----- DATA TO USE -----
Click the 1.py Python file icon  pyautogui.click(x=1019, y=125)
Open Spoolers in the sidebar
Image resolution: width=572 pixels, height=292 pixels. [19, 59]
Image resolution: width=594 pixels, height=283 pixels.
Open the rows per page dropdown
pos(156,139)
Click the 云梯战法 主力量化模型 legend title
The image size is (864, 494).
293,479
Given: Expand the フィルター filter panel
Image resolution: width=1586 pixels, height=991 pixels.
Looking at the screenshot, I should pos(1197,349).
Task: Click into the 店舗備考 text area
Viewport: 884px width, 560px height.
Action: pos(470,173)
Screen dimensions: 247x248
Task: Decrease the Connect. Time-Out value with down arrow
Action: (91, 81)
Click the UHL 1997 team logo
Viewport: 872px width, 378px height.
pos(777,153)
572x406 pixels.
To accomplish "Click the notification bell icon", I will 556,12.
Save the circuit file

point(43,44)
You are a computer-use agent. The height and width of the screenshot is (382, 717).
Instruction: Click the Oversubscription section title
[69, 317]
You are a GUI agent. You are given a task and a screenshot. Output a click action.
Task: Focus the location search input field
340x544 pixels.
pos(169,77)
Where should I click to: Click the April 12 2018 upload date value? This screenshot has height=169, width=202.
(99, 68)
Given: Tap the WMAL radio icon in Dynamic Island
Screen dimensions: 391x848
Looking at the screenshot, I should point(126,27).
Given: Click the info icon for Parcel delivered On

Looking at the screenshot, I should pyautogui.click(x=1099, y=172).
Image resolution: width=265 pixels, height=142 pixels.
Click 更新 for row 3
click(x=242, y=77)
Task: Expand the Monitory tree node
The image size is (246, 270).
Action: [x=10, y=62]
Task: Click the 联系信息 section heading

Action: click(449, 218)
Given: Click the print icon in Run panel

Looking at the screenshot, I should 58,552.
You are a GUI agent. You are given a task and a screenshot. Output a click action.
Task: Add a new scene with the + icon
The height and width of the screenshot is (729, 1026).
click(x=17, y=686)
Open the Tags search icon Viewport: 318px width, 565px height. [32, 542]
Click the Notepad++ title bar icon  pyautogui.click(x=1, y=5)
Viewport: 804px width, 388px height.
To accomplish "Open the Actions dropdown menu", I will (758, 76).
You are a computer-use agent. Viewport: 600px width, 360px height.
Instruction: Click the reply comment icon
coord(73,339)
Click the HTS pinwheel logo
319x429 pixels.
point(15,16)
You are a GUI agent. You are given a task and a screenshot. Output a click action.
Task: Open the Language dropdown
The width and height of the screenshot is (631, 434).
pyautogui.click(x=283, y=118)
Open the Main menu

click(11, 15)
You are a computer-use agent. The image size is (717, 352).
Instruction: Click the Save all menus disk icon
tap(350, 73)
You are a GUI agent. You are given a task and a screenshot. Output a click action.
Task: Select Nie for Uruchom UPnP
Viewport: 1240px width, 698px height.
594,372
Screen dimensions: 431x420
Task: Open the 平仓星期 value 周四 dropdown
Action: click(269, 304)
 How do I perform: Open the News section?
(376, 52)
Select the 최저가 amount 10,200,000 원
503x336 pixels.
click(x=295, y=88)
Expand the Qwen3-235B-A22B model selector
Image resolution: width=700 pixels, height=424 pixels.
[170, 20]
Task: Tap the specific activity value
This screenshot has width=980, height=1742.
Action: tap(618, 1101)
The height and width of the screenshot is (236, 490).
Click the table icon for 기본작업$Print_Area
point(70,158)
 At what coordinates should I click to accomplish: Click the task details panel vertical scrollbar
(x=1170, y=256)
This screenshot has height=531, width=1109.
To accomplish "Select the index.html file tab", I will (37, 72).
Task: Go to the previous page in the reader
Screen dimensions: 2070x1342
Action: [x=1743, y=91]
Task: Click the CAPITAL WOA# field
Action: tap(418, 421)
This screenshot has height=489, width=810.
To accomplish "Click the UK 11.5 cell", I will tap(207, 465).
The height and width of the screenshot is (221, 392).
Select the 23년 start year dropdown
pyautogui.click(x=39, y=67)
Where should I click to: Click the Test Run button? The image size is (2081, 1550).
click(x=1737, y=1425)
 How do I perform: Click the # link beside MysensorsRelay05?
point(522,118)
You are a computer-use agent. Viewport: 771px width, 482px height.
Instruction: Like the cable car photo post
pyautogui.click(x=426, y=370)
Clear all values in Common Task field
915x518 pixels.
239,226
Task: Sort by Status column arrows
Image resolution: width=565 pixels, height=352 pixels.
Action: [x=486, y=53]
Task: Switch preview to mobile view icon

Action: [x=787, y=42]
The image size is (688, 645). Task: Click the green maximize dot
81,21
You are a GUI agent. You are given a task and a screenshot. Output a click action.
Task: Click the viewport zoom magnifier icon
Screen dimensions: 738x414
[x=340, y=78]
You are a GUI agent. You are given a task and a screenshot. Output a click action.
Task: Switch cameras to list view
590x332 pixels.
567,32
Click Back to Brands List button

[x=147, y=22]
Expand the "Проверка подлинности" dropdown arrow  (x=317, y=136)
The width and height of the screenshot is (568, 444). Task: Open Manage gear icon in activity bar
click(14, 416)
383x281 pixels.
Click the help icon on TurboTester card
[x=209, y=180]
-----
● **SET TASK**: Edit the data from the line containing "Given: Tap the" through the line containing "should pyautogui.click(x=1099, y=172).", both included. Replace "info icon" with "help icon", change nothing else, and return only those lines.

● **COMPLETE OUTPUT**:
Given: Tap the WMAL radio icon in Dynamic Island
Screen dimensions: 391x848
Looking at the screenshot, I should point(126,27).
Given: Click the help icon for Parcel delivered On

Looking at the screenshot, I should pyautogui.click(x=1099, y=172).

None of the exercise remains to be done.